_What the task asks:_
Look in the material below for the line holding "Expand the WIKIS dropdown menu". Set it down exactly, with each later line up to and including the line holding "Task: Open the Einstellungen gear icon".
◆ ◆ ◆ ◆
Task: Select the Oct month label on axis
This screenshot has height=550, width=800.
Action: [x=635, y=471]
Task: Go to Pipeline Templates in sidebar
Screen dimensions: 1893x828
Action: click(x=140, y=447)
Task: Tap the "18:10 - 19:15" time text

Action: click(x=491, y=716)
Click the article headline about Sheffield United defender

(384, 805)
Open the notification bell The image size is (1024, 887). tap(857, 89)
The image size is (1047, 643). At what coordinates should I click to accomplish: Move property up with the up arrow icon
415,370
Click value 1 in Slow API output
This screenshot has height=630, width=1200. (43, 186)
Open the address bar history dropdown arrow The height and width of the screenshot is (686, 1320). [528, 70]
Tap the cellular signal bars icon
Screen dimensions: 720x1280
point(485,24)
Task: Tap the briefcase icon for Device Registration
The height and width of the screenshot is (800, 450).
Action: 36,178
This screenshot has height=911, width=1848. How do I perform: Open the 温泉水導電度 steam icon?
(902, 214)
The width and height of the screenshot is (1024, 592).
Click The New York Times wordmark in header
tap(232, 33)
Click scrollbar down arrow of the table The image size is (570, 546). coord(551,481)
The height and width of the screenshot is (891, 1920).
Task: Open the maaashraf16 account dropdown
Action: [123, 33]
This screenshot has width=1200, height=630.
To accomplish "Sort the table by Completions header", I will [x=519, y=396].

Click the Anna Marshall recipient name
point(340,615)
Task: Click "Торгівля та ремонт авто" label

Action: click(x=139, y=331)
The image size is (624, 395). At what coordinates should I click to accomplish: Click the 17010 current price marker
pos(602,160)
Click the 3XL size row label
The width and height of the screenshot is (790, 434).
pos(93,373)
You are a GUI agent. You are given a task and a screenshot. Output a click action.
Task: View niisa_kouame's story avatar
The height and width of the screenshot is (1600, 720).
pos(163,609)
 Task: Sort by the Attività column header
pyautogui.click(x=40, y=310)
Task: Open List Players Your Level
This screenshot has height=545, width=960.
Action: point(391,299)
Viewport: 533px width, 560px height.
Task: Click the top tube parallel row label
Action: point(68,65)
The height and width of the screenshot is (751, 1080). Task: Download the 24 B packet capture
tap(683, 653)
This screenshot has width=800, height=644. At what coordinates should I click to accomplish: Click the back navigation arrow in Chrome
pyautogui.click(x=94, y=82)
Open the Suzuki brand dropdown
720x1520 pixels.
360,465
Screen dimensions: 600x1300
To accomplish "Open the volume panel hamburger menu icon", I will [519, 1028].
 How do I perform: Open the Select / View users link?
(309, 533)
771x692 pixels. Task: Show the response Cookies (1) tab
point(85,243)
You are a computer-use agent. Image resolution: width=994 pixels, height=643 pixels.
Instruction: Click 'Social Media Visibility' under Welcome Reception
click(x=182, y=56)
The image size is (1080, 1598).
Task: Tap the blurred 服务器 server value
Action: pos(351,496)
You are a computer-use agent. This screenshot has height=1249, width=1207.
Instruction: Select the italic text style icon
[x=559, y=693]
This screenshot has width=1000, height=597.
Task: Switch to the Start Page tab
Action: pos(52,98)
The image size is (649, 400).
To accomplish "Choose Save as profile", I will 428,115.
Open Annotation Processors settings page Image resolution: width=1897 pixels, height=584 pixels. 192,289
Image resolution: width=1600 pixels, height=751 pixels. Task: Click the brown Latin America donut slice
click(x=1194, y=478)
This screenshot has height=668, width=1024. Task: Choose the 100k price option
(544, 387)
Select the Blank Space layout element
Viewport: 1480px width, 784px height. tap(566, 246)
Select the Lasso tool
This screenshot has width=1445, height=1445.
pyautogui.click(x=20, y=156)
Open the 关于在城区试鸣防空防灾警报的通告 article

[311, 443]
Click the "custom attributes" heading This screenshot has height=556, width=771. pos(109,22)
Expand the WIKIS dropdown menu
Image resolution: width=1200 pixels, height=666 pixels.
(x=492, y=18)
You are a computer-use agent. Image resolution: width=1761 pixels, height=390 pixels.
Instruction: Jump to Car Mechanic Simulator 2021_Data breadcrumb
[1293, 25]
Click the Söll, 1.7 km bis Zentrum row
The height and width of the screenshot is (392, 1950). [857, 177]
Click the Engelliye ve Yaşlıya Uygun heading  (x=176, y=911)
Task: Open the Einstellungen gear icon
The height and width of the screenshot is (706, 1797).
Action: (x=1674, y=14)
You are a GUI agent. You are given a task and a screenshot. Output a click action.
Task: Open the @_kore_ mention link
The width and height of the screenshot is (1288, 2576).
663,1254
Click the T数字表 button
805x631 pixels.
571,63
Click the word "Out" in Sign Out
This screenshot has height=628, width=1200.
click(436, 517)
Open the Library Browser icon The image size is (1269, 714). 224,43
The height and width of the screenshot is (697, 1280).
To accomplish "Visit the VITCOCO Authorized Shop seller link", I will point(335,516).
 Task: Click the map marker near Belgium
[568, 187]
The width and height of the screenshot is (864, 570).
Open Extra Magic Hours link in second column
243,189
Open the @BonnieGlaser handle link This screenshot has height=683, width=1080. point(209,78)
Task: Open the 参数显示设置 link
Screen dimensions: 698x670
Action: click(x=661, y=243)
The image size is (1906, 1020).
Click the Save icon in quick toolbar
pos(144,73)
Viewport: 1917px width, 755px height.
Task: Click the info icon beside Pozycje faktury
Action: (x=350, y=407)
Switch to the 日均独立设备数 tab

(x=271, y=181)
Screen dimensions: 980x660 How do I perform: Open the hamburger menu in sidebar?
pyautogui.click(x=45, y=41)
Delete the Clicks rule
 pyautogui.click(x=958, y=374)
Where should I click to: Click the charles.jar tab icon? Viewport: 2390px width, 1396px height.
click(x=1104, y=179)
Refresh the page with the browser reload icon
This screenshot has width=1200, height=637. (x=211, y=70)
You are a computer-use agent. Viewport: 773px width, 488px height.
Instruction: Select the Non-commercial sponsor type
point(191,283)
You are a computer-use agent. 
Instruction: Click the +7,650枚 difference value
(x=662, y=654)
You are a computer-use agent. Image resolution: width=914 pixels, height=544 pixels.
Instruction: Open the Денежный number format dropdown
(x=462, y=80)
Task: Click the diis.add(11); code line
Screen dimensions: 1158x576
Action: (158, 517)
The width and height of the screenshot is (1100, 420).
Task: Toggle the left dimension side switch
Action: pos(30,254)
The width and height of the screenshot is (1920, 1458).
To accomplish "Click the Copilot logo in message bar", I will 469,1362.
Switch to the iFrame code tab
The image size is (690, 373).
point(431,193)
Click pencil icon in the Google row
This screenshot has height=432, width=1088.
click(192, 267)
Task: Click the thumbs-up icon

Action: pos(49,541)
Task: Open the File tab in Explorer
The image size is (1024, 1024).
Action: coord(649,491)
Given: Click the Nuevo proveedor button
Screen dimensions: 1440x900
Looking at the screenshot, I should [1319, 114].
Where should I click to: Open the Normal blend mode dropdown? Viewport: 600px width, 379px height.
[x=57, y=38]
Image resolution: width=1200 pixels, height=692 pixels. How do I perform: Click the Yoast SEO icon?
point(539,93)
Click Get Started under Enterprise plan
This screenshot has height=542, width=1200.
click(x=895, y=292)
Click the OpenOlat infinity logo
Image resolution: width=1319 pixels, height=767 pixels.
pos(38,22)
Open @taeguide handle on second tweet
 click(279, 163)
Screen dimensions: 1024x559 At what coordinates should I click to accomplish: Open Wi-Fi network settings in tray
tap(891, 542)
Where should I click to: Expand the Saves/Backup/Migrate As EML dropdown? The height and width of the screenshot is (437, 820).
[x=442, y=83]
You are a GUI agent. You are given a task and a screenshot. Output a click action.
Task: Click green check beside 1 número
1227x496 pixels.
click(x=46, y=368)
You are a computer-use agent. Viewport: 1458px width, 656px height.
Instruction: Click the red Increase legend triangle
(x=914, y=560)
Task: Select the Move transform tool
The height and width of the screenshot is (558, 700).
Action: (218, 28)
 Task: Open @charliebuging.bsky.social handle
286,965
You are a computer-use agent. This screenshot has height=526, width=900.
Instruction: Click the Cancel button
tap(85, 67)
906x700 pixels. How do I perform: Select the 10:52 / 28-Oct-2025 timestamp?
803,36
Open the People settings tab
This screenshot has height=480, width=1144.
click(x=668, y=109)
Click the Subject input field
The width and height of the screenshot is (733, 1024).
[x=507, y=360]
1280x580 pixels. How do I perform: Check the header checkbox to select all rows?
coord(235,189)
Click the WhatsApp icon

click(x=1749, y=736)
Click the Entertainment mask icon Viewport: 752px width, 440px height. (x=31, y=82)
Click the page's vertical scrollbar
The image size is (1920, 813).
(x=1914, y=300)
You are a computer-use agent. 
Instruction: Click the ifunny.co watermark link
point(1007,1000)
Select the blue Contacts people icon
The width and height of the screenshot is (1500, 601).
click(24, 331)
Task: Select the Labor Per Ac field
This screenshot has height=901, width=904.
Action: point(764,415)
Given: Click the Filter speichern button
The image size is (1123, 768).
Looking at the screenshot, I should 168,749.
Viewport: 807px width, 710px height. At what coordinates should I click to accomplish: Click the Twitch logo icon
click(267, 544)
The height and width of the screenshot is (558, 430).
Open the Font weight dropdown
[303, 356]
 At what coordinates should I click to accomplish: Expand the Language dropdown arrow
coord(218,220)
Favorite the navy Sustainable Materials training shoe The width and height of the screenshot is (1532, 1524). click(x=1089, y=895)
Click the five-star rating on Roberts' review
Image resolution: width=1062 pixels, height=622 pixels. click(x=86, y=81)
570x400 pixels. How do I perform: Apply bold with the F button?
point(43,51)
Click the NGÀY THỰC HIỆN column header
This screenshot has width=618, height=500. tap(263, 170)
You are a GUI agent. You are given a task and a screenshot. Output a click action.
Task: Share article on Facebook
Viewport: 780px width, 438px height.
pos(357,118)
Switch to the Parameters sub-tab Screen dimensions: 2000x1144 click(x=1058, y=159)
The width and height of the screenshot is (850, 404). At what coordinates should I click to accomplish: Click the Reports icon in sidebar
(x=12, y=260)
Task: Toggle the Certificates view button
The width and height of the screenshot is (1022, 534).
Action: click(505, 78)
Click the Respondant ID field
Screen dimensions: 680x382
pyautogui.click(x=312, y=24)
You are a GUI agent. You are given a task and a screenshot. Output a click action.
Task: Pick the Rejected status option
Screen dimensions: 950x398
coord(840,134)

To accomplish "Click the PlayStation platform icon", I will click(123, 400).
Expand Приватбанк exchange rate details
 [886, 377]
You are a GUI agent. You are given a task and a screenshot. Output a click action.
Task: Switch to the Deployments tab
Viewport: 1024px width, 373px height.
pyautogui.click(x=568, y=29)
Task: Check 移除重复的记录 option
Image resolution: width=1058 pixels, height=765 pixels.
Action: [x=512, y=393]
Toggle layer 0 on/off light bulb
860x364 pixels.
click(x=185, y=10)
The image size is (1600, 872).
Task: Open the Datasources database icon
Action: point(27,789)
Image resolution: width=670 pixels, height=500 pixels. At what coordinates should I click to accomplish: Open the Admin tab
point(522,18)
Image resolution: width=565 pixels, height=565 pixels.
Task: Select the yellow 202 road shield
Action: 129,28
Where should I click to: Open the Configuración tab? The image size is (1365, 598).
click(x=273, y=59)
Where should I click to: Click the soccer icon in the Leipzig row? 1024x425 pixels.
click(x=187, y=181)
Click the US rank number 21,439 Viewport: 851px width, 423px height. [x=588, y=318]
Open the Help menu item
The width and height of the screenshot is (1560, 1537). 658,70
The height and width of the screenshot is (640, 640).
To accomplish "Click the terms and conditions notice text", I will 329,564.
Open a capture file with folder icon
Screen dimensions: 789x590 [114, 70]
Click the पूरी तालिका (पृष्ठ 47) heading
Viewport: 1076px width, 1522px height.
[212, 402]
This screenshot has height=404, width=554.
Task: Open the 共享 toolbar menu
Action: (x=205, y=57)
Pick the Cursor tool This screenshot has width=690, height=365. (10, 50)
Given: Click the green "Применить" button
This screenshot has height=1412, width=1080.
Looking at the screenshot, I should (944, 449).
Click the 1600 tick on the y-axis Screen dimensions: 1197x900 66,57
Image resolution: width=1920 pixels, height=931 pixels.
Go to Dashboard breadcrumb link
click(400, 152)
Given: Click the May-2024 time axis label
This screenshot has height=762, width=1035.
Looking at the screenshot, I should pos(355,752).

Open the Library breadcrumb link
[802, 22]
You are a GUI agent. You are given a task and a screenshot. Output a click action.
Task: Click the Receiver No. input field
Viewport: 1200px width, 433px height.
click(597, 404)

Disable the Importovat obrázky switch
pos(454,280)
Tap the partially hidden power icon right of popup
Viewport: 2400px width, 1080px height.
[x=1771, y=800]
◆ ◆ ◆ ◆
_Answer:_
Expand the WIKIS dropdown menu
Image resolution: width=1200 pixels, height=666 pixels.
(x=492, y=18)
You are a computer-use agent. Image resolution: width=1761 pixels, height=390 pixels.
Instruction: Jump to Car Mechanic Simulator 2021_Data breadcrumb
[1293, 25]
Click the Söll, 1.7 km bis Zentrum row
The height and width of the screenshot is (392, 1950). [857, 177]
Click the Engelliye ve Yaşlıya Uygun heading  (x=176, y=911)
Task: Open the Einstellungen gear icon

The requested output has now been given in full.